JavaScript NodeList: querySelectorAll, forEach, and Array.from

A NodeList is an ordered, array-like collection of DOM nodes—most often returned by document.querySelectorAll()—with indexed access and a length, but not the full suite of Array prototype methods unless you convert it. When you need map/filter ergonomics, copy it with Array.from(...) or spread syntax; for how those selectors work first, read JavaScript querySelector and querySelectorAll.

Environment: Node.js v20.18.2. After each runnable snippet, the following paragraph states the expected console output (order and values).


What Is a NodeList in JavaScript?

A NodeList is an ordered collection of nodes. It is array-like because it has numeric indexes and a length, but it is not a true JavaScript array.

javascript
const paragraphs = document.querySelectorAll("p");

console.log(paragraphs.length);
console.log(paragraphs[0]);

querySelectorAll() returns a static NodeList, which means it represents the matching elements at the time the selector ran.


Method 1: Loop Through a NodeList with forEach()

Modern NodeList objects support forEach().

javascript
const items = document.querySelectorAll("li");

items.forEach((item) => {
  item.classList.add("active");
});

Use this when you only need to loop through DOM nodes.


Method 2: Convert NodeList to Array

Use Array.from() when you need array methods such as map(), filter(), or reduce().

javascript
const fakeNodeList = { 0: "p.one", 1: "p.two", length: 2 };
const array = Array.from(fakeNodeList);

console.log(array.join(","));

You should see one line logging p.one,p.two.

With a real browser NodeList, the pattern is the same:

javascript
const nodes = Array.from(document.querySelectorAll("p"));

NodeList vs Array

Feature NodeList Array
Comes from DOM APIs Yes No
Has length Yes Yes
Supports forEach() Modern NodeList: yes Yes
Supports all array methods No Yes

Convert a NodeList to an array when you need full array behavior.


NodeList vs HTMLCollection

querySelectorAll() returns a static NodeList. Many getElementsBy... methods return a live HTMLCollection, which updates as the DOM changes.

This difference matters when you cache a collection and later add or remove matching DOM nodes.


Common Questions About NodeList

Is NodeList an array?

No. A NodeList is array-like, but it is not a real array.
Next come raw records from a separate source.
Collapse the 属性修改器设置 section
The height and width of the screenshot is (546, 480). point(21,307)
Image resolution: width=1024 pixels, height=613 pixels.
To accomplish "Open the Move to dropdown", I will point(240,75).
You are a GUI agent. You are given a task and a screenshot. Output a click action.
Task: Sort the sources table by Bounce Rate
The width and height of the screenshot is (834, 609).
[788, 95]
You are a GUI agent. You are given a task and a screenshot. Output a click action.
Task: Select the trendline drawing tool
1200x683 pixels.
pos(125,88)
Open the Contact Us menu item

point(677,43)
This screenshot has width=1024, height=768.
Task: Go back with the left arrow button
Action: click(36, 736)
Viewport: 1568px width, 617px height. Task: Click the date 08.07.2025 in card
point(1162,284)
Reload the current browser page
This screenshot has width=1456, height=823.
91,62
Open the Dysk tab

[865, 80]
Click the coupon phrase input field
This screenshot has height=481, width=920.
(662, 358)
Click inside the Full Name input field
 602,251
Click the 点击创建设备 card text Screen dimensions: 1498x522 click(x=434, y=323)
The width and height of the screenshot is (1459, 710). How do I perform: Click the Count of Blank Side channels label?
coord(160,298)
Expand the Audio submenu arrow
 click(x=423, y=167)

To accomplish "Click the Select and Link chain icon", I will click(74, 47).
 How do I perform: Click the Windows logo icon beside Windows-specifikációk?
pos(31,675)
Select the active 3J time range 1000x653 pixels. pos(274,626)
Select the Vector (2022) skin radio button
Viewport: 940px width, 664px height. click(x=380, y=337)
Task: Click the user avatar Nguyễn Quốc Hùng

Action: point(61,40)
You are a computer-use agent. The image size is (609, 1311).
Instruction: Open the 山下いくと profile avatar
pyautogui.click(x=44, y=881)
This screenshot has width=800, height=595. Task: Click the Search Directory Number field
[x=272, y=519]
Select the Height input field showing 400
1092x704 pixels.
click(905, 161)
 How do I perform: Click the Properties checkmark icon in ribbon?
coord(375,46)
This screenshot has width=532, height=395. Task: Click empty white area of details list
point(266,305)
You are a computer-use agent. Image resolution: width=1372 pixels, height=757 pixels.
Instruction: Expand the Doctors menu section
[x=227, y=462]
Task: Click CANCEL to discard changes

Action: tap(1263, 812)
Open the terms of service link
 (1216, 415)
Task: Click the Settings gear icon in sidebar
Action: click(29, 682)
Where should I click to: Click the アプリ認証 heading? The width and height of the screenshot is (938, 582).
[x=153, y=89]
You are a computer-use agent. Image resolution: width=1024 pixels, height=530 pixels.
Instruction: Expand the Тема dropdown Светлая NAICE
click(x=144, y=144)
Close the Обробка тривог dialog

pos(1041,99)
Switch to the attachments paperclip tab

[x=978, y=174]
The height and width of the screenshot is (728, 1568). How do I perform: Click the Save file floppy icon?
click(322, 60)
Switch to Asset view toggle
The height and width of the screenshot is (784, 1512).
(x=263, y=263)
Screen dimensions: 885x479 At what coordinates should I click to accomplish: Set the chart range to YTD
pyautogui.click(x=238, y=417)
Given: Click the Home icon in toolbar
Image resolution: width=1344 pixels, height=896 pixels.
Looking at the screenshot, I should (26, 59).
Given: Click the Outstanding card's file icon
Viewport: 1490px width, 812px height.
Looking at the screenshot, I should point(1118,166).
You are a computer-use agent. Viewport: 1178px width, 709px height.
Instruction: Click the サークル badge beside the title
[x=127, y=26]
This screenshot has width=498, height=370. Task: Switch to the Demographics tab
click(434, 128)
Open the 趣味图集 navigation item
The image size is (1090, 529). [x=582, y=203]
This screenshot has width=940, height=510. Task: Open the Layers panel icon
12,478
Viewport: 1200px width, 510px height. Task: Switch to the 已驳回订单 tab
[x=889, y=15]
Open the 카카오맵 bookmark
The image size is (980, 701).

How do I convert a NodeList to an array?

Use Array.from(nodeList) or [...nodeList].

What is NodeListOf?

NodeListOf<T> is a TypeScript type representing a NodeList whose items are a specific node type, such as NodeListOf<Element>.


Summary

JavaScript NodeList objects are DOM collections returned by APIs such as querySelectorAll(). They have indexes and length, and modern NodeLists support forEach(), but they are not full arrays. Convert them with Array.from() or spread syntax when you need array methods. Remember that querySelectorAll() returns a static NodeList, while many getElementsBy... APIs return live HTMLCollections.